Top of Given passage

Sunday, August 14

Fufeng USA pledges to use technology to avoid environmental problems at Grand Forks corn wet milling plant – Agweek


GRAND FORKS, N.D. — The Chinese company wanting to build a corn wet milling plant at Grand Forks has a history of odor and air pollution violations in China, but Fufeng Group Ltd. will not have the same environmental problems here, pledged Eric Chutorash, Fufeng USA chief operationing officer.

Fufeng Group, a Chinese agribusiness, announced plans in the fall of 2021 to build a corn wet milling plant to Grand Forks. The company has said the plant would bring more than 220 jobs to Grand Forks and use as much as 25 million bushels of corn per year. While supporters of the plant have cheered those numbers, opponents have brought up

national security

and environmental concerns.

A major concern of the opponents of the project — especially those who live near where the project will be built on 370 acres in Falconer Township and residents of north Grand Forks — has been concerns about air quality and water issues.

Reports from the Institute of Environment and Public Affairs in China and in the country’s newspapers have documented about 30 environmental violations at Fufeng plants during the past decade.

However, Chutorash told Agweek through a prepared statement from Flint Group, in Fargo, which Fufeng USA has hired to answer questions about the company, that Fufeng Group has invested more than $50 million during the past three years to improve environmental protection technologies across its facilities.

Bottom of Given passage
Top of Input data

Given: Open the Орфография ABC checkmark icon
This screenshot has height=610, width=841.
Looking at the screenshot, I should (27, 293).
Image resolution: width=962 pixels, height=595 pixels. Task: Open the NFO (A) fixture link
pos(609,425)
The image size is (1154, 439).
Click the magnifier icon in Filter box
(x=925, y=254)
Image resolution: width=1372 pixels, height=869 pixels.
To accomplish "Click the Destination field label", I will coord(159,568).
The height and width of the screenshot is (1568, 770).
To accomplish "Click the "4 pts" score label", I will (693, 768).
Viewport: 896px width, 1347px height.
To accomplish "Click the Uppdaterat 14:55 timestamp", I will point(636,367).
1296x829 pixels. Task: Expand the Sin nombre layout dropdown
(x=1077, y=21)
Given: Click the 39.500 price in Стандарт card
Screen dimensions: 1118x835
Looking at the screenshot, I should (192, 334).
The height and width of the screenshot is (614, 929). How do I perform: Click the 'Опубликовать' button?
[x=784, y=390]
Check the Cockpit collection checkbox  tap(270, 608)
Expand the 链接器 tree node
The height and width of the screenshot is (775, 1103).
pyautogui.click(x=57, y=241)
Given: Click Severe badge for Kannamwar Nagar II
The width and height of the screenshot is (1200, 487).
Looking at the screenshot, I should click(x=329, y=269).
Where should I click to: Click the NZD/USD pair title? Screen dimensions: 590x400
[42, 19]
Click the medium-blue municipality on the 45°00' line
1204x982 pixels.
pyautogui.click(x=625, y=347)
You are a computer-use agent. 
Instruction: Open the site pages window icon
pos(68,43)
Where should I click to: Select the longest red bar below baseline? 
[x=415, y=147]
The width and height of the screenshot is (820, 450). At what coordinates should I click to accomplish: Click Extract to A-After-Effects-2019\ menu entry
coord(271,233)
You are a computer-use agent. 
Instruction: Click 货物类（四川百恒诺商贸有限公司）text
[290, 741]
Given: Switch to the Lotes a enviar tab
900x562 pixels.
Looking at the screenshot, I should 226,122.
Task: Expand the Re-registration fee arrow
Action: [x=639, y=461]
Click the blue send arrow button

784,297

Bottom of Input data

[Work item A]
According to the Grand Forks corn plant article, how much has Fufeng Group invested over the past three years to improve environmental protection technologies across its facilities?
[Work item B]
Continue the article on Fufeng's planned Grand Forks corn wet milling plant from its last sentence.
The material has no part in any of this.

[Exercise result A]
More than $50 million.

[Exercise result B]
“The Fufeng USA wet corn milling facility is being designed by highly skilled, local U.S. engineers who will implement the leading environmental technology to mitigate odor and air pollution concerns and will meet the North Dakota Department of Environmental Quality regulations and the Clean Air Act,” Chutorash said in his statement.

The company also is working with the City of Grand Forks to meet the community’s expectations and all Environmental Protection Agency standards will be followed, he said.

The Grand Forks plant design will be modeled after its Longjiang plant, which is the company’s newest facility launched in 2018, Chutorash’s statement said.

“Longjiang has the same finished product mix and has an impeccable safety and environmental record,” his statement said.

Meanwhile, Fufeng USA also plans to provide its employees with the most up-to-date environmental training programs, Chutorash’s statement said.

Fufeng Ltd.’s environmental record has been documented in news reports and by the

Institute of Environment and Public Affairs

, a nonprofit organization based in Beijing that has developed pollution databases to monitor corporate environmental performance and to facilitate public participation in environmental governance.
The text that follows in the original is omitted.